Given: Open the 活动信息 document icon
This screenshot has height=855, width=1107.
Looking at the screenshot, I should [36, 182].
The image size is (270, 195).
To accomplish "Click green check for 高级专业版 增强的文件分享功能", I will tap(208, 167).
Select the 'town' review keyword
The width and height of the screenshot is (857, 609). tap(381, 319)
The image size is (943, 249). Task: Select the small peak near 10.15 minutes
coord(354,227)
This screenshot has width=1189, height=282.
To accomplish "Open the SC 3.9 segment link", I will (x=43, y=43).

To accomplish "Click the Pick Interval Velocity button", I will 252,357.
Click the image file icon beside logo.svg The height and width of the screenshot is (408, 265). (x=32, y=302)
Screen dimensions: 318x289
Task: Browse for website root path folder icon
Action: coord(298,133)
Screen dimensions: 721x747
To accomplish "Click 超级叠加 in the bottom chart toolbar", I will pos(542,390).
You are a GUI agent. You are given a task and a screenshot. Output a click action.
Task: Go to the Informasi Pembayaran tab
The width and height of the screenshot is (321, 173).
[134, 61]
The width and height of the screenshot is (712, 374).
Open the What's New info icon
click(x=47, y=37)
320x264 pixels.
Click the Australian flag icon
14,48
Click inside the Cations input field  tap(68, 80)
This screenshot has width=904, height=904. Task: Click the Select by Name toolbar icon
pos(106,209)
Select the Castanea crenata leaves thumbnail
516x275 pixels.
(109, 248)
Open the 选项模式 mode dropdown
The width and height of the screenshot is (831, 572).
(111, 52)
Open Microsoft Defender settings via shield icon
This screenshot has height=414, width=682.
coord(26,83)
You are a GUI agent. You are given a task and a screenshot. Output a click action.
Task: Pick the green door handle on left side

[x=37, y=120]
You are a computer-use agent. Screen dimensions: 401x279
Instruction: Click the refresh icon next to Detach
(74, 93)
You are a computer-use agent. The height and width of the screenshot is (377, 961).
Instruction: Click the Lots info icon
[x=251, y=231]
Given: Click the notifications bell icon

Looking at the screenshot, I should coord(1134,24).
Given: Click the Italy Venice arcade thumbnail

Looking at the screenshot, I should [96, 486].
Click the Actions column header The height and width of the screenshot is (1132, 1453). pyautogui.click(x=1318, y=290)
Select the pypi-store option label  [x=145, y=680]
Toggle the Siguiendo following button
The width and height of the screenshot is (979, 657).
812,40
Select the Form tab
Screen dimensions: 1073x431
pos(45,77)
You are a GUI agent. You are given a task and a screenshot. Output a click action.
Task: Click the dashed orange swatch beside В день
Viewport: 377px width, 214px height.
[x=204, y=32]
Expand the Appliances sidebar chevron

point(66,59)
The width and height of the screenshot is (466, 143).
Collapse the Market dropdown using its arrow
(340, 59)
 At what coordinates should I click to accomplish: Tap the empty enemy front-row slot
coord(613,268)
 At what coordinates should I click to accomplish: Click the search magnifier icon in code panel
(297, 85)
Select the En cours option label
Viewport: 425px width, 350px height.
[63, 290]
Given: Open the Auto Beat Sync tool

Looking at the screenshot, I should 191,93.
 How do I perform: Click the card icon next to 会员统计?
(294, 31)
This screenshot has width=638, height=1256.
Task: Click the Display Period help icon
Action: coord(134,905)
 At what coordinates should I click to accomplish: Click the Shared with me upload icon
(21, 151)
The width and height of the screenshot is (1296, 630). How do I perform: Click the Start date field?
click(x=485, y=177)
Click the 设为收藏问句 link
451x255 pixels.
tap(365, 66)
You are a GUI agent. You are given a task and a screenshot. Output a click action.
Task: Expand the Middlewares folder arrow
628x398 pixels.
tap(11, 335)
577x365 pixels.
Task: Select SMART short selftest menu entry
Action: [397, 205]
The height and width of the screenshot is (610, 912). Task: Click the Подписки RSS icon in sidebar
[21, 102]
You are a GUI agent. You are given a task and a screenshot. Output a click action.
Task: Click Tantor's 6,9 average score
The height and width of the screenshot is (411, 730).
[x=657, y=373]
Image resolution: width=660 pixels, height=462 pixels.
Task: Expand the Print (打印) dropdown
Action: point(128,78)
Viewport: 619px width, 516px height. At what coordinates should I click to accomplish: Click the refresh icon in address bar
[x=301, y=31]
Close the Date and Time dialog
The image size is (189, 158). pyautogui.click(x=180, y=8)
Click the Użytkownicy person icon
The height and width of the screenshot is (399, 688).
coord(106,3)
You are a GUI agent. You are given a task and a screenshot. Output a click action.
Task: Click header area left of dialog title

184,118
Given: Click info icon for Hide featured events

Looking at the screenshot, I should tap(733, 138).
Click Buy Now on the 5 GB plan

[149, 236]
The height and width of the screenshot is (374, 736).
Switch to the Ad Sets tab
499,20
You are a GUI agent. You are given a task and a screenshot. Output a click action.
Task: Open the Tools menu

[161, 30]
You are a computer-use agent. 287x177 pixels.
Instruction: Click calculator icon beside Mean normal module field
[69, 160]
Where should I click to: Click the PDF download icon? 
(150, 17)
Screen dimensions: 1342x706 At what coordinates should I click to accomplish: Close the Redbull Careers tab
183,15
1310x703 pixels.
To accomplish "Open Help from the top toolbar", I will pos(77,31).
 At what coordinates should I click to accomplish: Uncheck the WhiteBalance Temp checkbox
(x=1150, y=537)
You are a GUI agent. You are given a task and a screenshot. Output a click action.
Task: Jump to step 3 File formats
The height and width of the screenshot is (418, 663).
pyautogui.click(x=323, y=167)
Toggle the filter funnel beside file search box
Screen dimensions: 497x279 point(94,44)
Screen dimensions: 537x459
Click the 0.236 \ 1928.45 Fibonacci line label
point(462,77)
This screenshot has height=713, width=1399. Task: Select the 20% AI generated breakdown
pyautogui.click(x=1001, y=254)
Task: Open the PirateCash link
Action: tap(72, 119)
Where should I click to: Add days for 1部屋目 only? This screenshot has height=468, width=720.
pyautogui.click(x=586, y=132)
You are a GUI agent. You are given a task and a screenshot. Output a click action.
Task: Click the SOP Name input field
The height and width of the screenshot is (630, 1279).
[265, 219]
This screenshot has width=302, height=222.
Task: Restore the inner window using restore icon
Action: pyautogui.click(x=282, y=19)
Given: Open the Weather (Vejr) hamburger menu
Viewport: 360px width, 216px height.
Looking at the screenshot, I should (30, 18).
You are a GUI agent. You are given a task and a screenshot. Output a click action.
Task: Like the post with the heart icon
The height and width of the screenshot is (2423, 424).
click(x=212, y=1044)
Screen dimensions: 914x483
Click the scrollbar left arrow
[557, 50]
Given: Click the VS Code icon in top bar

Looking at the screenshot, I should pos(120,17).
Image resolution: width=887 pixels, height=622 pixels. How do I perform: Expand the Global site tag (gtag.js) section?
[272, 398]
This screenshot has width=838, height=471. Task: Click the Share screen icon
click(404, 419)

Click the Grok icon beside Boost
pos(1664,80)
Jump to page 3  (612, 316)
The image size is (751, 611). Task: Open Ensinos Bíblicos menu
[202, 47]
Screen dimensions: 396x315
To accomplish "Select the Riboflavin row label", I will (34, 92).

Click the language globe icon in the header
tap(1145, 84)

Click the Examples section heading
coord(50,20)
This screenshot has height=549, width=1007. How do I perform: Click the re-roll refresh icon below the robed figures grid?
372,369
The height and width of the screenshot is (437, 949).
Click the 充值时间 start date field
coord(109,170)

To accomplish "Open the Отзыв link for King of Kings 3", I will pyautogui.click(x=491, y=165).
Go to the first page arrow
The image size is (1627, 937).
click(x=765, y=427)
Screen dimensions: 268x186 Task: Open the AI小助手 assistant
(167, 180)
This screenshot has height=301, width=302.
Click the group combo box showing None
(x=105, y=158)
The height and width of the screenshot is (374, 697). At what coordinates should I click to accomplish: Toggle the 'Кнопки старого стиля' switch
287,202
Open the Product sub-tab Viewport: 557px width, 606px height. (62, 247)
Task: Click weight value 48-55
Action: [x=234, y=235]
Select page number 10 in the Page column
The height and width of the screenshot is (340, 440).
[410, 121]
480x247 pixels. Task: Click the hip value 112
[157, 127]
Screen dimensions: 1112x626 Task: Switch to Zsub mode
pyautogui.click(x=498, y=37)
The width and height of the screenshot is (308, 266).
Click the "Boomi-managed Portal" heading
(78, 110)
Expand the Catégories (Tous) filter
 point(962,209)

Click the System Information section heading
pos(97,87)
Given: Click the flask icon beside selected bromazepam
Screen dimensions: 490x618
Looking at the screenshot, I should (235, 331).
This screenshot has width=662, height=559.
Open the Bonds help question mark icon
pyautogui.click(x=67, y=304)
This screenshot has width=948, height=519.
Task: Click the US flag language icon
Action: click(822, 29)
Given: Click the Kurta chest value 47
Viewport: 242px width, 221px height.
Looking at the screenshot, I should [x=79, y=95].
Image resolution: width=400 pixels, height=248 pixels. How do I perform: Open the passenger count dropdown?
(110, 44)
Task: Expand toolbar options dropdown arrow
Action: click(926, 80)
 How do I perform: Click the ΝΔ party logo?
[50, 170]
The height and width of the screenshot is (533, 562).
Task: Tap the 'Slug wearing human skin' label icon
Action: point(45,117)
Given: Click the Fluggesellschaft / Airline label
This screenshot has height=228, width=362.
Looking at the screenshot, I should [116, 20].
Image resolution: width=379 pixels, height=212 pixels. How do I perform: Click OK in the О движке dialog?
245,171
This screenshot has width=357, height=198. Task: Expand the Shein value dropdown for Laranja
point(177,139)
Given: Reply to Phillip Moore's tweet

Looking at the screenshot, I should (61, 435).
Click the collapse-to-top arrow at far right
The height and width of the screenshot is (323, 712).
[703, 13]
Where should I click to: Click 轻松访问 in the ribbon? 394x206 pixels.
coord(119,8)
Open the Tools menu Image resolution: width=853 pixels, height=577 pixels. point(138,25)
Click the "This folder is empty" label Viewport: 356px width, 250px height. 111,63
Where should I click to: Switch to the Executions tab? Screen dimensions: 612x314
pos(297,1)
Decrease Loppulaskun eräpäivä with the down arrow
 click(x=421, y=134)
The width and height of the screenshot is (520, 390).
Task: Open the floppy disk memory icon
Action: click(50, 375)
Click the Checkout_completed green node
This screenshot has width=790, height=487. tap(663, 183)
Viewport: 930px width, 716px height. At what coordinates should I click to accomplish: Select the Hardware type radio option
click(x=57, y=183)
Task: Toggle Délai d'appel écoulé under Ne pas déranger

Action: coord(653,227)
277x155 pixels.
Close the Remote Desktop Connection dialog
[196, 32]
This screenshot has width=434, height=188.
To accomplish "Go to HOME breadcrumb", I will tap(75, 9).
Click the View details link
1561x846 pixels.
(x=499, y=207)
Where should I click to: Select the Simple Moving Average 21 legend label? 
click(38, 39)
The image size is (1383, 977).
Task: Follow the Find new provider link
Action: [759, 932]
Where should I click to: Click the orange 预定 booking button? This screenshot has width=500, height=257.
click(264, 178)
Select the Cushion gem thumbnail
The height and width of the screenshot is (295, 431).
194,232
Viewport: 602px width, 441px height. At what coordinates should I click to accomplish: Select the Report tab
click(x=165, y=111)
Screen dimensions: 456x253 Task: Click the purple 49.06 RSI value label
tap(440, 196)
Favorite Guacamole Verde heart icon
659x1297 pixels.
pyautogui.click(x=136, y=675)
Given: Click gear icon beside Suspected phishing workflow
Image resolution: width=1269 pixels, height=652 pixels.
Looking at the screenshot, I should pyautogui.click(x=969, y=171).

Work to be completed
Find the lines in the records that contain the word "will", then copy every one of them.

Your solution
To accomplish "Click green check for 高级专业版 增强的文件分享功能", I will tap(208, 167).
To accomplish "Open the SC 3.9 segment link", I will (x=43, y=43).
To accomplish "Click the Pick Interval Velocity button", I will 252,357.
To accomplish "Click 超级叠加 in the bottom chart toolbar", I will pos(542,390).
To accomplish "Open Help from the top toolbar", I will pos(77,31).
To accomplish "Select the Riboflavin row label", I will (34, 92).
To accomplish "Open the Отзыв link for King of Kings 3", I will pyautogui.click(x=491, y=165).
To accomplish "Go to HOME breadcrumb", I will tap(75, 9).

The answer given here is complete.